The black-whiskered vireo inhabits a variety of landscapes throughout its range. In Florida it primarily occurs in coastal mangroves and subtropical hardwood hammocks and to a lesser degree the edges of suburban woodlands. Throughout the Caribbean it occurs in "[a]ll forest types at all elevations". These include mangroves, coastal woodlands, hardwood forest on limestone, scrubby forest, and montane forest. In northern South America (Colombia, Venezuela, and the Guianas) it tends to favor the edges of moist to humid forest. In the Amazon Basin it is found on the edges and clearings in evergreen forest both primary and secondary. One source states that it ranges in elevation from sea level to about 900 m. However, the "all elevations" stated in another source would extend to about 3000 m on Hispaniola. It reaches 1300 m in Colombia, 2000 m in mainland Venezuela, and 1000 m in Brazil.

==Behavior==
===Movement===

The black-whiskered vireo is a partial migrant.
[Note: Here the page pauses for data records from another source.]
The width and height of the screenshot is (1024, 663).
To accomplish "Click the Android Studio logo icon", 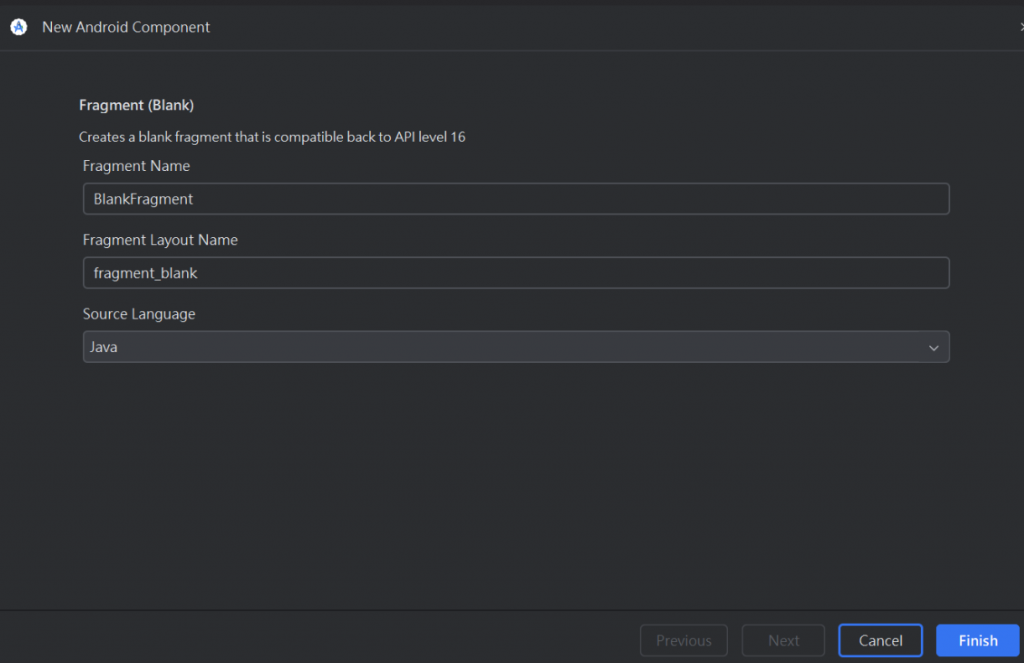I will [18, 27].
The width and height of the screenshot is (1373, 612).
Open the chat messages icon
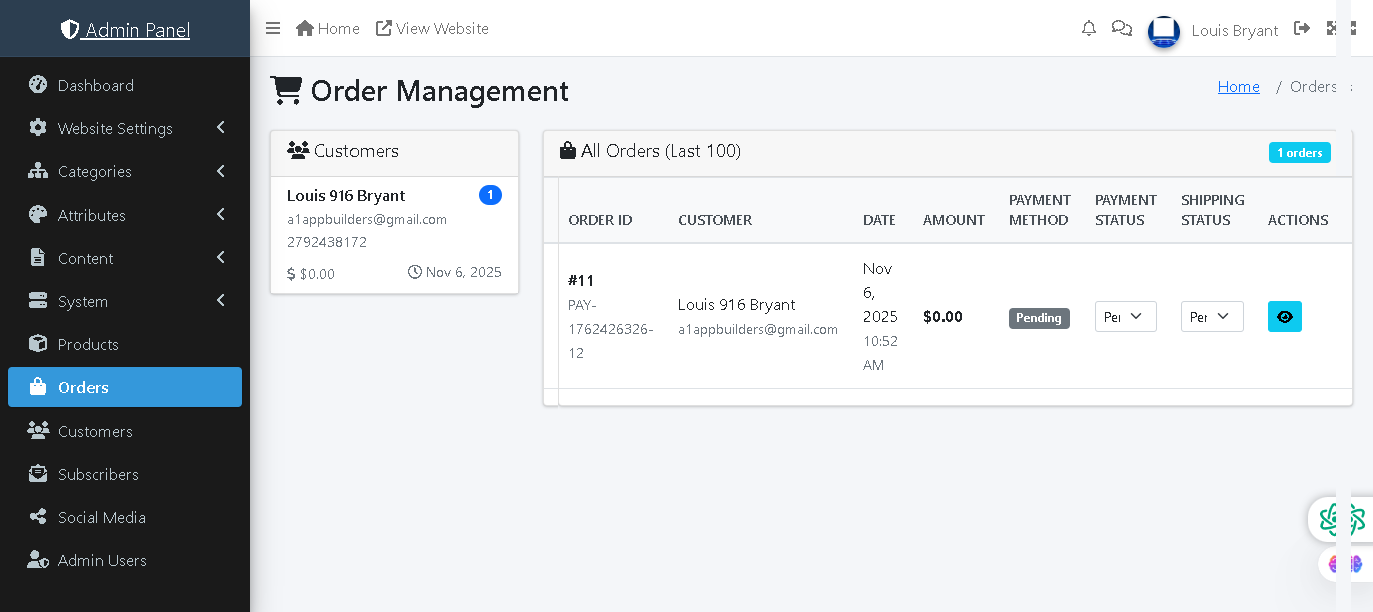pyautogui.click(x=1122, y=28)
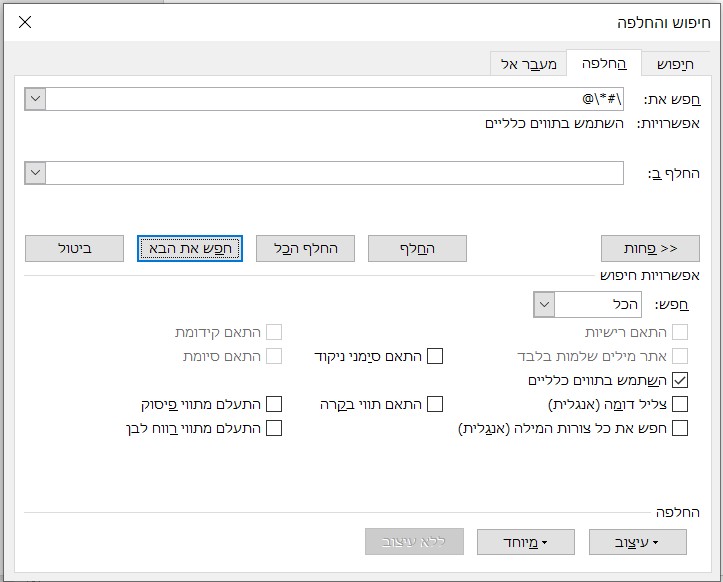723x582 pixels.
Task: Expand the חפש את history dropdown
Action: click(x=35, y=99)
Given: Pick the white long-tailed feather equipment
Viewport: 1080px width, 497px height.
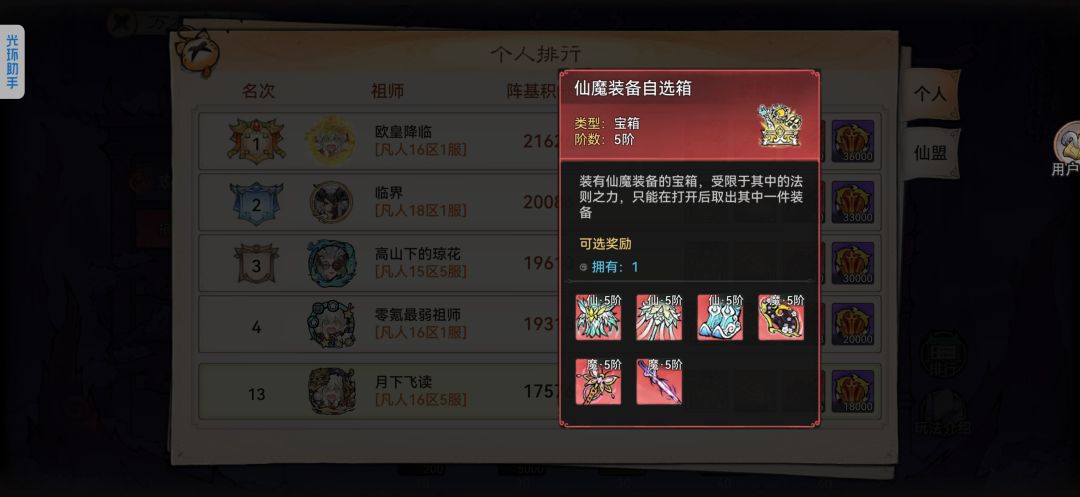Looking at the screenshot, I should tap(659, 317).
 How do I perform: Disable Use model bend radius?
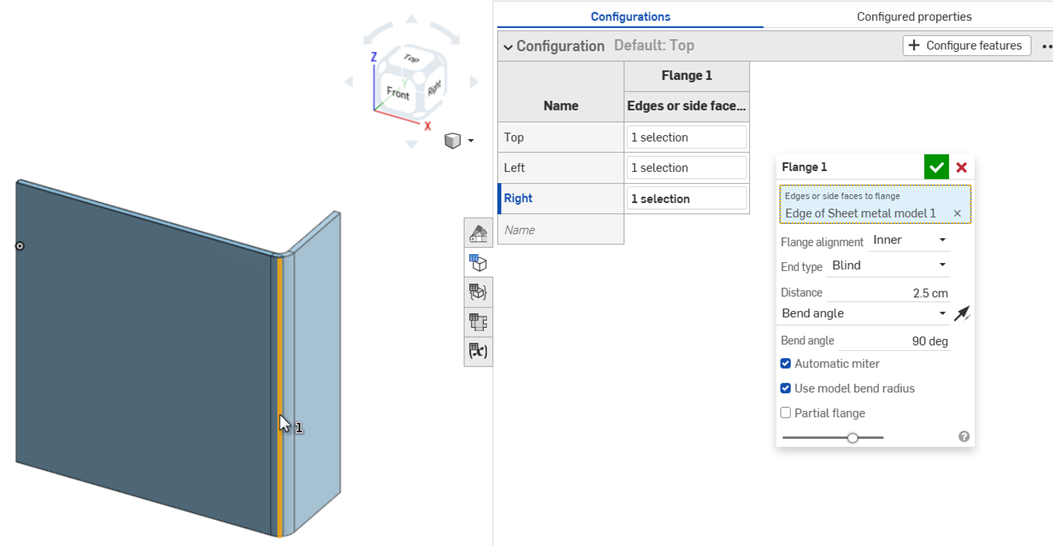tap(786, 388)
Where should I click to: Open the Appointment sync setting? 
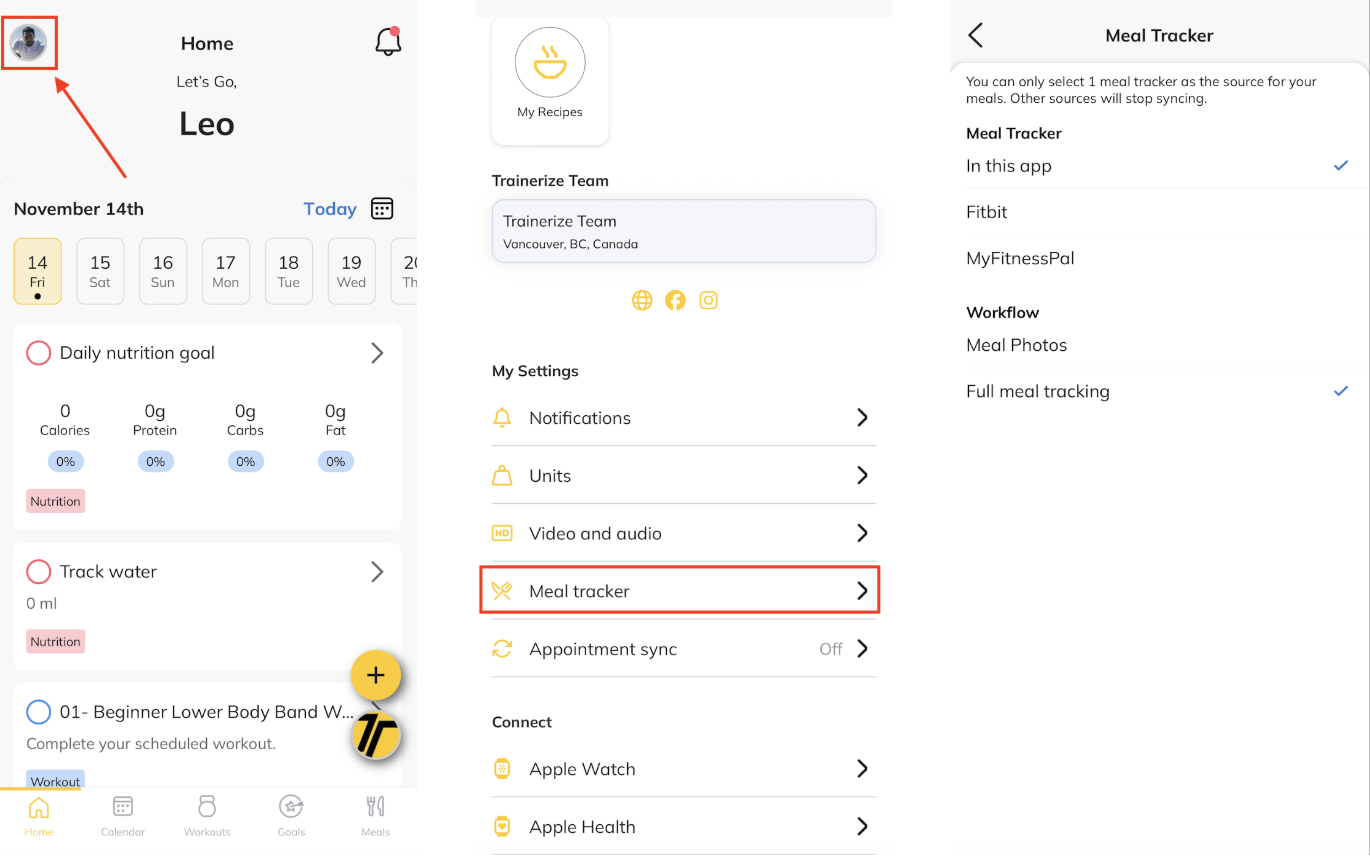(x=683, y=649)
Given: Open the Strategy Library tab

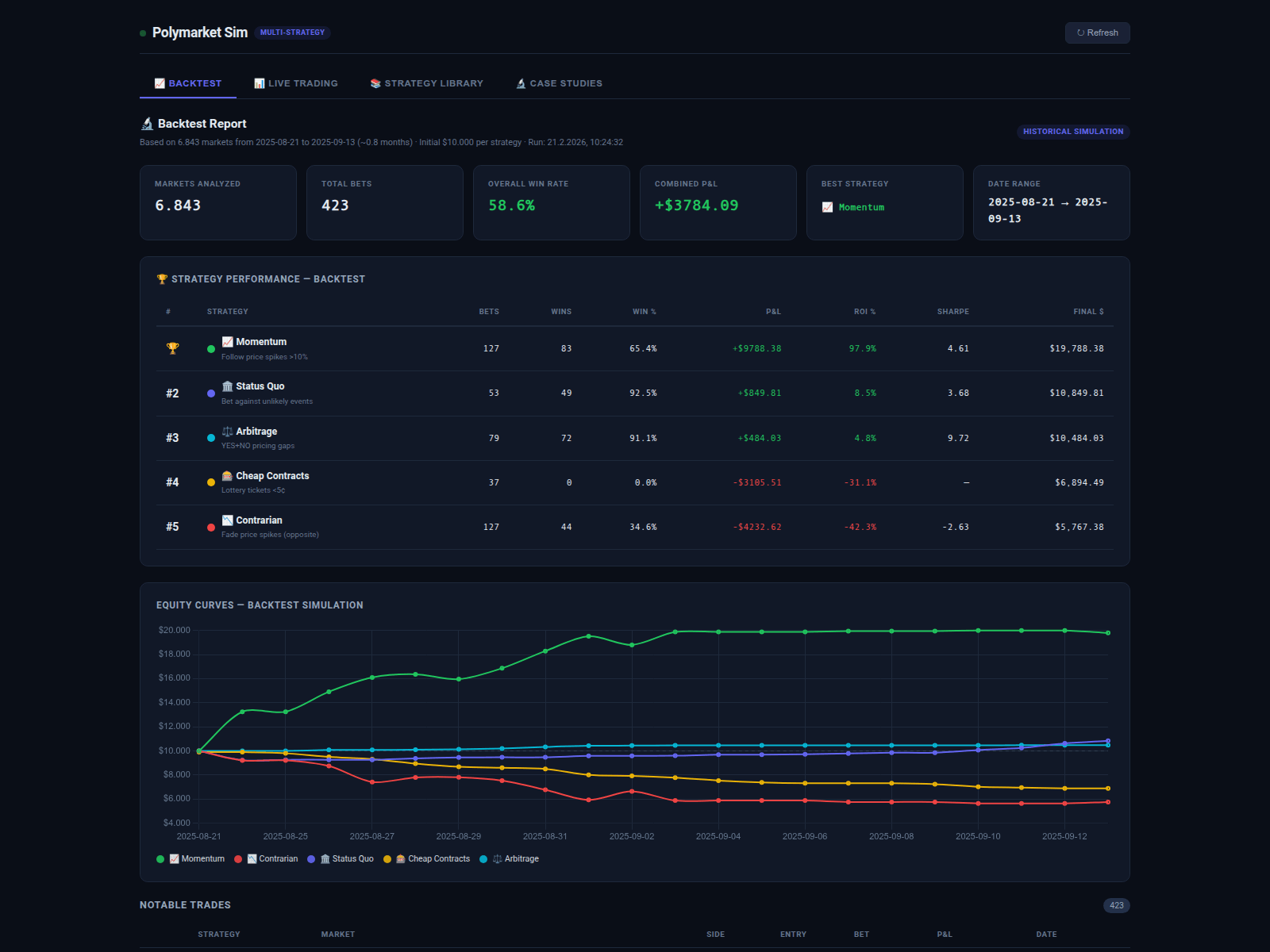Looking at the screenshot, I should point(426,83).
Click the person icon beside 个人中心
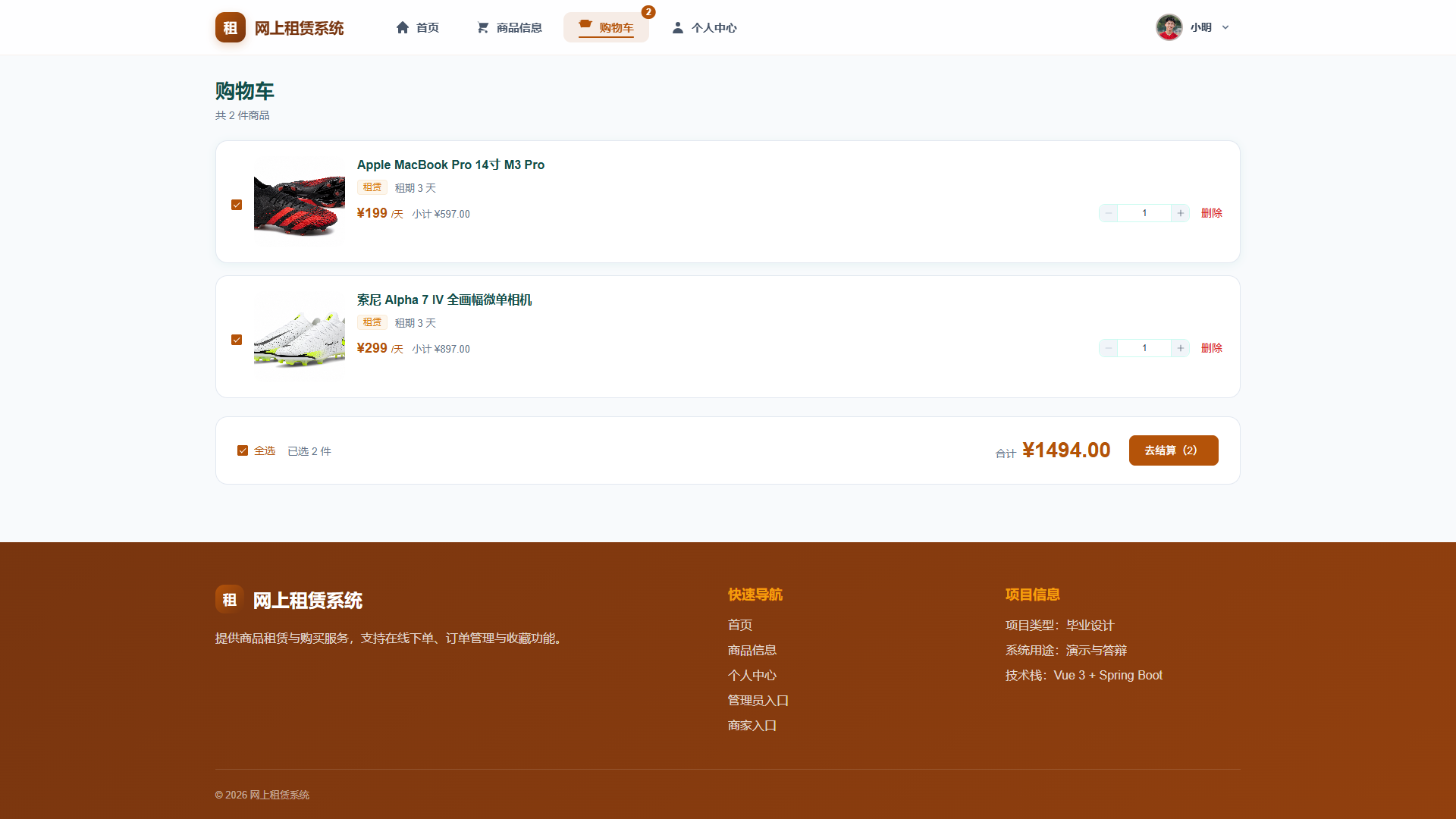The image size is (1456, 819). pyautogui.click(x=678, y=27)
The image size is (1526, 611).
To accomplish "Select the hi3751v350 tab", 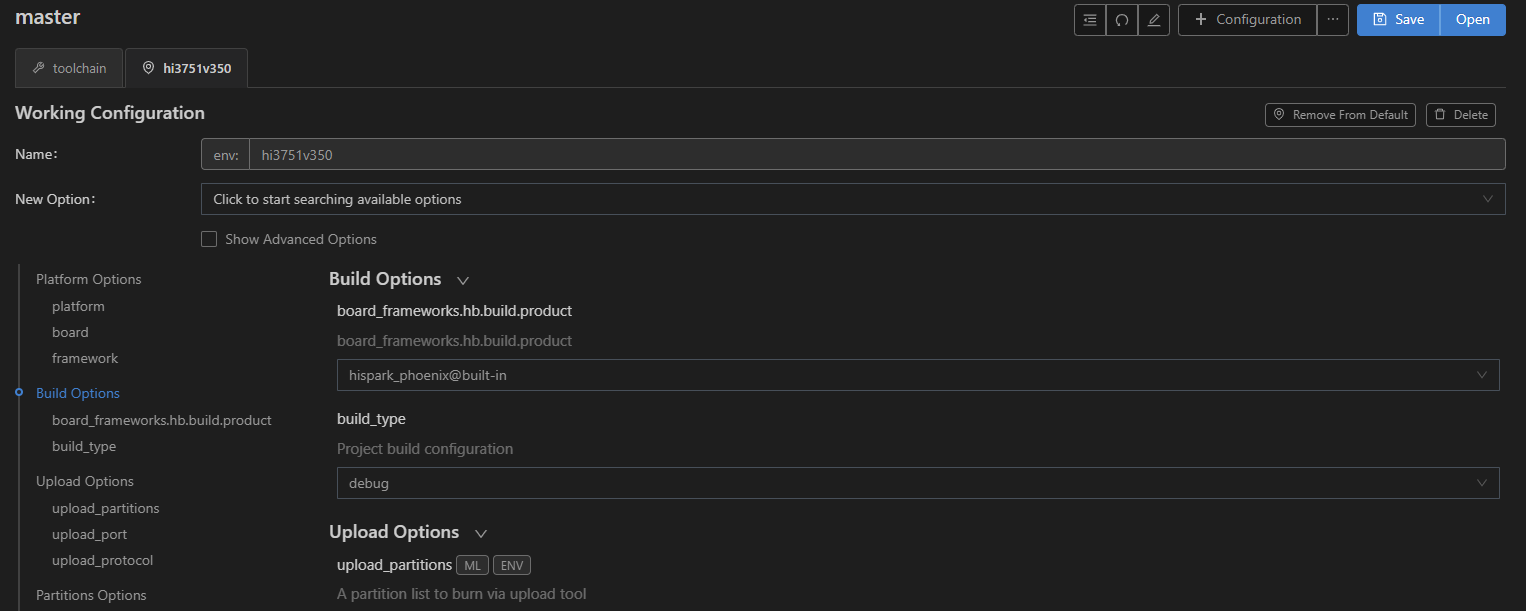I will tap(187, 68).
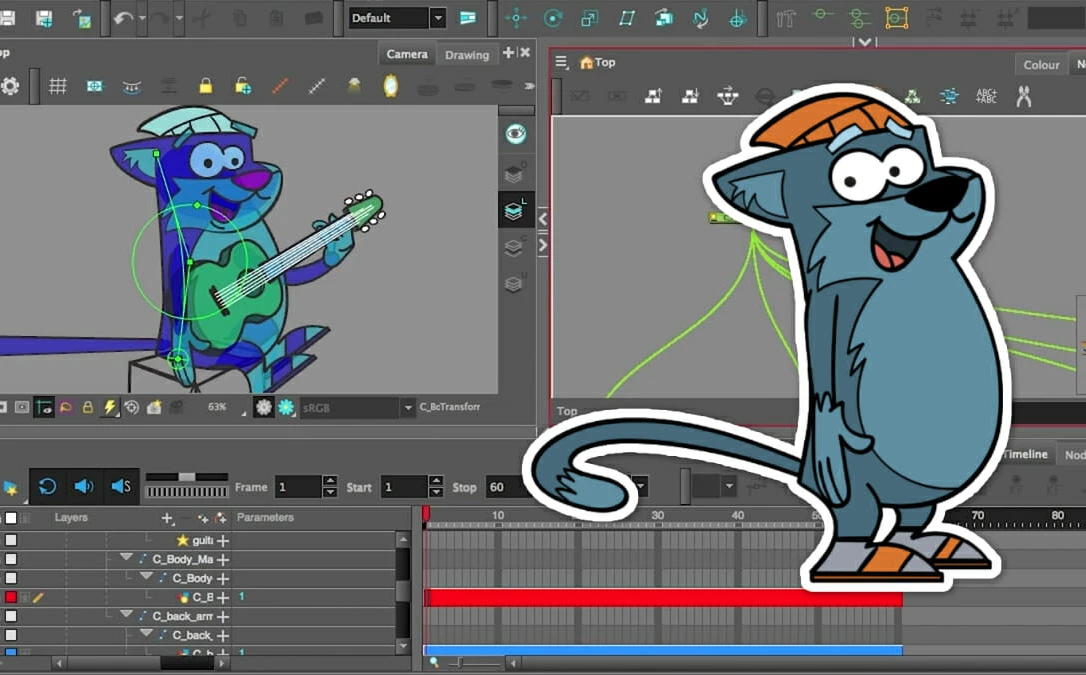Select the Translate tool in the top toolbar
Image resolution: width=1086 pixels, height=675 pixels.
[516, 18]
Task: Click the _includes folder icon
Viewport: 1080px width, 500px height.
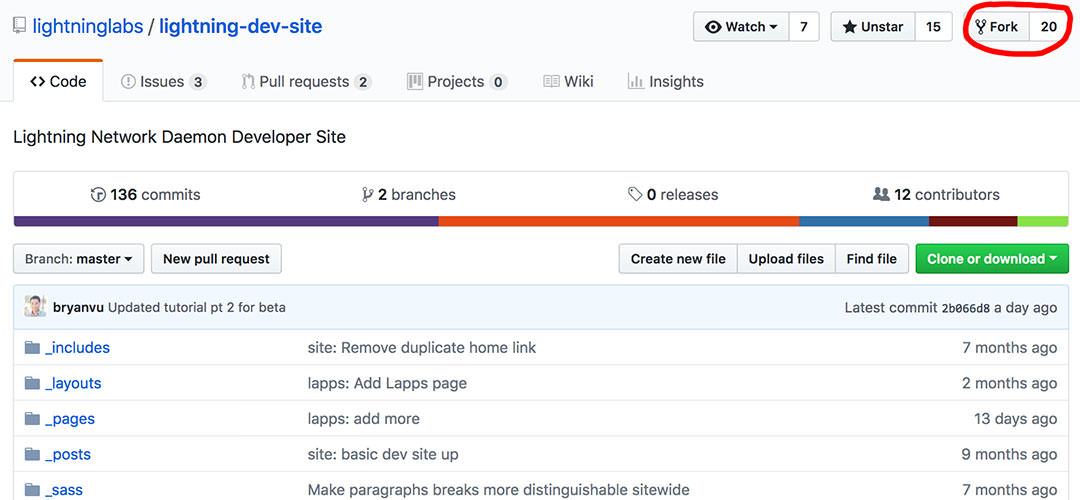Action: point(33,348)
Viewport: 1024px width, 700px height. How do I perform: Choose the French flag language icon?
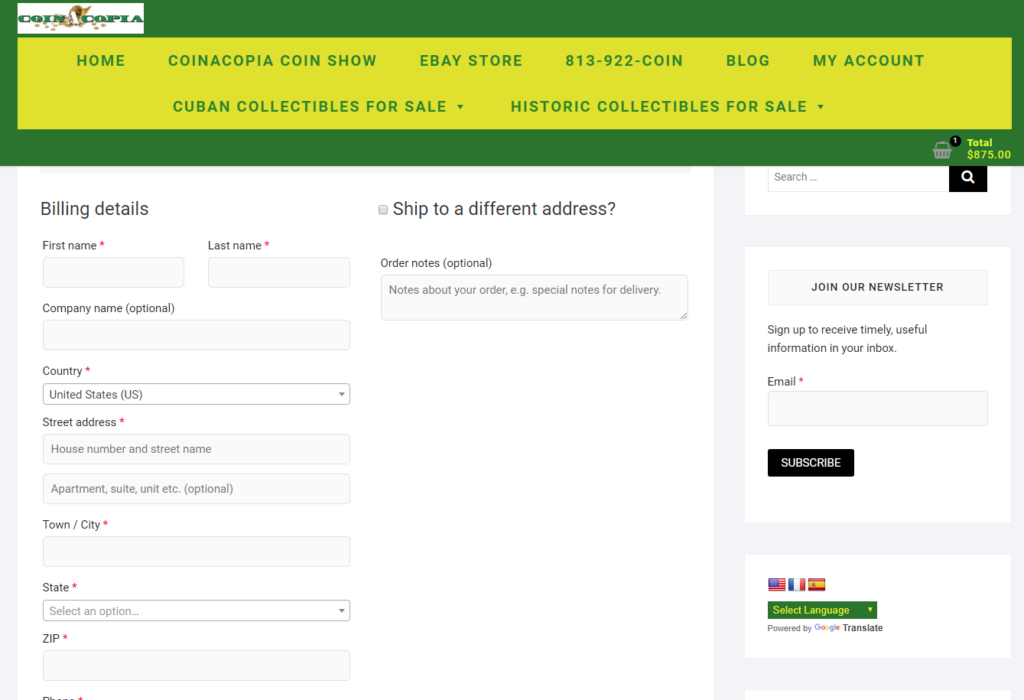click(x=797, y=585)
The population of V. a. altiloquus on Hispaniola and the three subspecies V. a. bonairensis, V. a. grandior, and V. a. canescens on their smaller islands are year-round residents, though there is evidence of elevational movements on Hispaniola. As far as is known the entire population of V. a. barbatulus vacates its breeding grounds for the winter. The Jamaican and Puerto Rican populations of V. a. altiloquus and at least some members of V. a. barbadensis in the Lesser Antilles also migrate.

===Sociality===

During the breeding season the black-whiskered vireo is mostly seen singly or in pairs; small family groups remain together for a short time after fledging. The migratory subspecies form flocks during the winter.

===Feeding===

The black-whiskered vireo feeds on fruit and arthropods in about equal amounts though the ratio varies with season and location. Where its foraging behavior has been studied in Puerto Rico and Jamaica it takes most food by gleaning from foliage while perched though sometimes while briefly hovering after a short sally. It also gleans from bark and twigs and only rarely takes insects in mid-air.

===Breeding===

The black-whiskered vireo breeds from late April to at least mid-August overall though the timing varies among the various populations. The female along builds the cup nest from grasses, bark, and plant fibers held together and attached to a branch fork with spider web. In most areas the clutch is three eggs that are white with a few brown to purplish brown spots. The female alone incubates for about 14 days. Fledging occurs about 11 days after hatch. The female alone broods nestlings but both parents provision them. Nests are parasitized by the shiny cowbird (Molothrus bonairensis) throughout the vireo's range. There are a few records from Florida of nests parasitized by the brown-headed cowbird (M. ater). In one study in Puerto Rico about 70% of nests were destroyed by predators but their identity is not known. Mammals, other birds, and snakes are all possible nest predators there.

===Vocalization===

Migratory black-whiskered vireos sing during the breeding season and are silent on the wintering grounds. Nonmigratory populations sing year-round but more frequently during the breeding season. In the West Indies the black-whiskered vireo sings monotonously throughout the day, "[s]hort, melodious 2- to 3-syllable phrases, each different, separated by pauses". There is identifiable variation among populations but all follow a similar pattern. Some songs are written as "whip-Tom-Kelly" and "sweet-John! —John-to-whit!—Sweet-John-to-whit!—John-t'-whit —Sweet-John-to-whit!". The species also makes a variety of calls including a "tsit and nasal yeeea", "whit-whit", a "harsh nasal mew scold", chatters, and squeaks. Only males sing, typically from a perch in the forest canopy.

==Status==

The IUCN has assessed the black-whiskered vireo as being of Least Concern. It has an extremely large range and an estimated population of about 6.2 million mature individuals. The population's trend is not known. No immediate threats have been identified. It is considered common in its limited Florida range. It is common in the West Indies, uncommon in Colombia, "vagrant or transient" in mainland Venezuela, and "uncommon to rare" in Brazil.